Las peores familias

Una pintada contra Juan Carlos I, el pasado mes de febrero en Barcelona.
Una pintada contra Juan Carlos I, el pasado mes de febrero en Barcelona.Manuel Medir / Getty Images

A falta de una Constitución escrita, los británicos tienen La Constitución inglesa. A juzgar por la frecuencia con que es citado, el libro de Walter Bagehot (1826-1877) mantiene una peculiar vigencia. Además de gestionar sus negocios y dirigir la revista The Economist, Bagehot intentó explicar en su obra magna cómo se estructuraba el complejo corpus institucional del Reino Unido. Fue él quien afirmó que la Monarquía representaba la faz digna del poder, destinada a recibir el respeto de la población, y que el Gobierno constituía la otra cara, la real, la eficiente, la sometida a escrutinio.

Bagehot escribió: “Por encima de todas las cosas nuestra realeza debe ser reverenciada, y si uno empieza a hurgar en ella no puede haber reverencia.
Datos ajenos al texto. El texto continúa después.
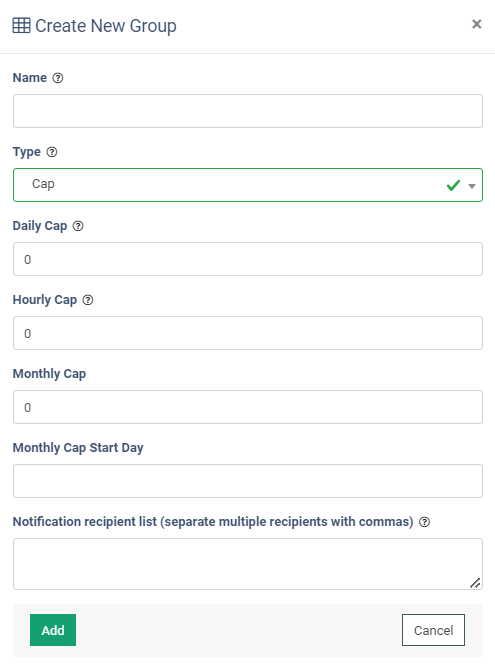This screenshot has height=670, width=495.
Task: Click the Monthly Cap value field
Action: click(248, 407)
Su misterio es su vida. No debemos permitir que en la magia penetre la luz del día”.

Pero en la introducción a la segunda edición de La Constitución inglesa, Bagehot escribió también esto: “Las peores familias son aquellas cuyos miembros nunca se dicen lo que realmente piensan; mantienen una atmósfera de irrealidad y viven en una atmósfera de malestar reprimido”. Aunque pudiera parecerlo, el constitucionalista victoriano no se refería a la familia real del Reino Unido, ni la de entonces ni la de ahora, ni a ninguna otra familia en un sentido literal. Hablaba de “familia” como metáfora de la sociedad y recomendaba a los estadistas la máxima transparencia al explicar a los ciudadanos asuntos tan complejos y generalmente insatisfactorios como los tratados internacionales.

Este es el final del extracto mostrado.